La Mindfulness ha un impatto anche sulla resilienza psicologica e nel mondo del lavoro. È dimostrato che chi pratica mindfulness, in azienda tende a essere più calmo e sereno, rispetto ai colleghi che non lo fanno, ha migliore capacità nel rompere vecchi automatismi, a favore di nuovi comportamenti, efficaci anche in momenti difficili, riuscendo a dare priorità alla propria competenza (o a quella dei collaboratori), anziché far affidamento sulla sola autorità. Ha migliori capacità nel risolvere problemi e nel decision making.
Senza contare che la mindfulness è un antidoto al multitasking. Avere la piena consapevolezza del modo di essere e di stare in un contesto lavorativo, va di pari passo con l’attenta analisi dei vissuti emotivi. La mindfulness, in questo, è una risorsa non trascurabile».
È possibile trovare un vero equilibrio vita-lavoro nell'attuale contesto professionale o il "fare troppo" è diventato la norma?
«Senza entrare nel tema del workaholism, l’ossessione per il lavoro, del fare troppo, trascurando relazioni personali, hobby, attività ricreative e spesso perfino i basilari bisogni fisiologici come un adeguato riposo, credo che occorra guardare al problema da una prospettiva differente. Più che cercare l’equilibrio, occorre mirare all’integrazione. Sulla carta è facile separare vita e lavoro, più complesso è accettare, riconoscere e avere consapevolezza del fatto che la vita è fatta di diversi aspetti, attività, compiti, ruoli. E tanto sul lavoro, come al di fuori, la cosa importante è stare bene.

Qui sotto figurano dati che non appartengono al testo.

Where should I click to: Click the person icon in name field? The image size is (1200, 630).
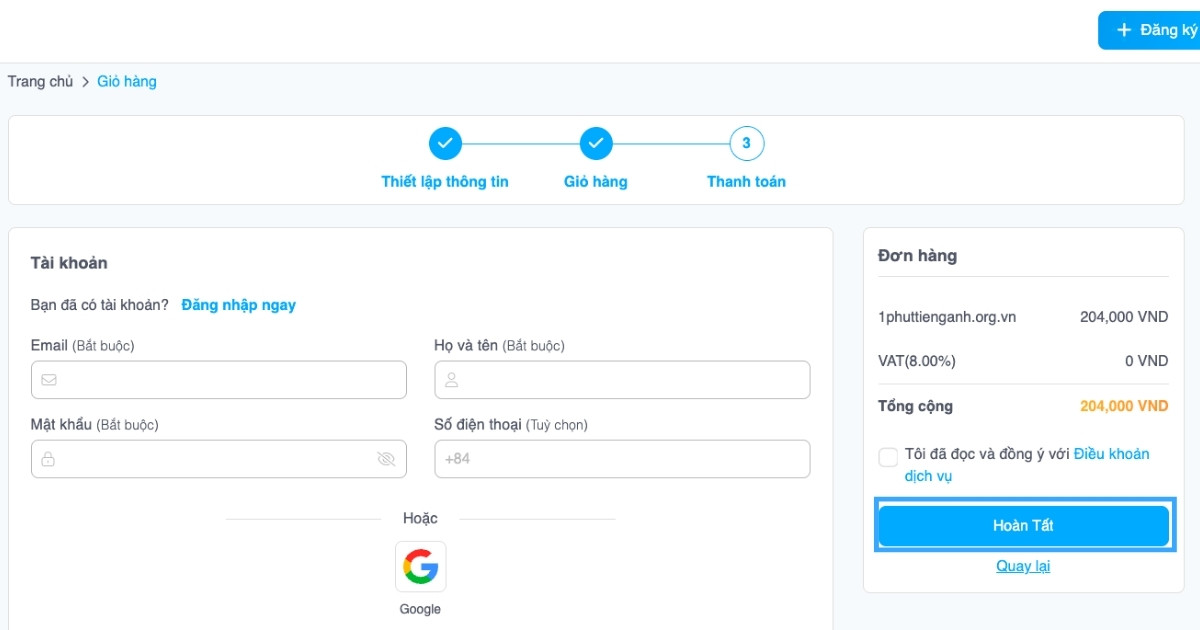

La vera sfida non credo sia tanto o solo quella di trovare un equilibrio ma di guardare alle persone nel loro insieme, ricordandoci che non siamo vita da un lato e lavoro dall’altra. Il vero equilibrio lo si raggiunge integrando i diversi aspetti di sé. E sicuramente questo non è possibile senza un gusto grado di consapevolezza».

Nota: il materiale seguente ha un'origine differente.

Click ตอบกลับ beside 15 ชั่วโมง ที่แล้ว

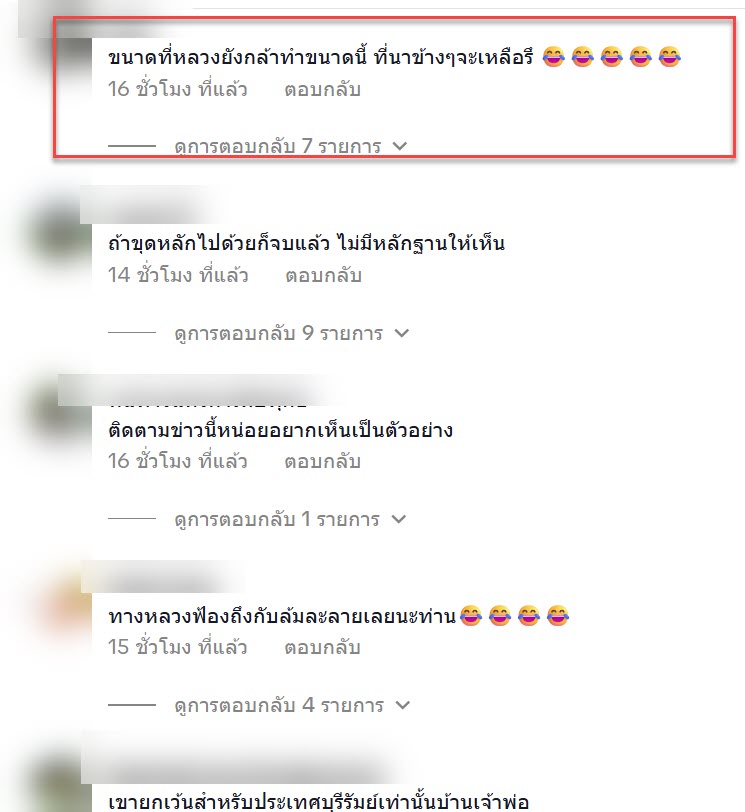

Quando è il momento di chiedere aiuto professionale per la gestione dello stress cronico e del burnout e quali sono le opzioni disponibili?
«Quando la situazione al lavoro si fa pesante, parlarne con il responsabile o con le risorse umane può aiutare a contenere il problema e a risolvere criticità sul nascere. Confrontarsi è una ottima strategia per prevenire il burnout. Se non è possibile farlo, o se lo stress cronico e il burnout influenzano fortemente vita, lavoro e relazioni, è più opportuno cercare un aiuto professionale.
Ci si può rivolgere al medico curante o a uno specialista che potrà effettuare una diagnosi ed escludere altri disturbi (ad esempio depressione o fobie). La psicoterapia è un percorso efficace per superare il burnout. Esistono diversi orientamenti tra cui scegliere: cognitivo comportamentale, psicodinamica, sistemico-relazionale, cognitivo interpersonale».
Quali sono le strategie per ricostruire la resilienza psicologica dopo un periodo di stress intenso o burnout?
«È importante non aspettarsi grandi cambiamenti sull’immediato. Meglio concedersi del tempo per recuperare, come si fa in una fase di convalescenza. Unitamente, è utile fare esercizio fisico in modo costante, seguire una alimentazione sana e riposare in modo adeguato.
Ma anche stare nella natura ha i suoi effetti benefici. Uno studio dell'Università di Washington ha dimostrato che già solo stando in una stanza con delle piante si ottiene una diminuzione della pressione e dello stress. Anche ascoltare buona musica ha effetti rilassanti.
Ridere stimola cuore, polmoni e muscoli, e rilascia endorfine che producono un effetto rilassante. Trascorrere del tempo con gli amici più cari, riduce la produzione di cortisolo.
Dedicarsi ad attività ricreative e creative non è da meno. I gesti ripetitivi - come quelli che si fanno per cucire o per fare un vaso di ceramica o gioielli - sono buoni rimedi contro l'ansia. In generale la ripetizione ha effetti magici sullo stress: la ripetizione di una parola, una frase, un movimento, un suono, una preghiera, fanno mettere da parte i pensieri superflui facendoci concentrare sulla ripetizione stessa».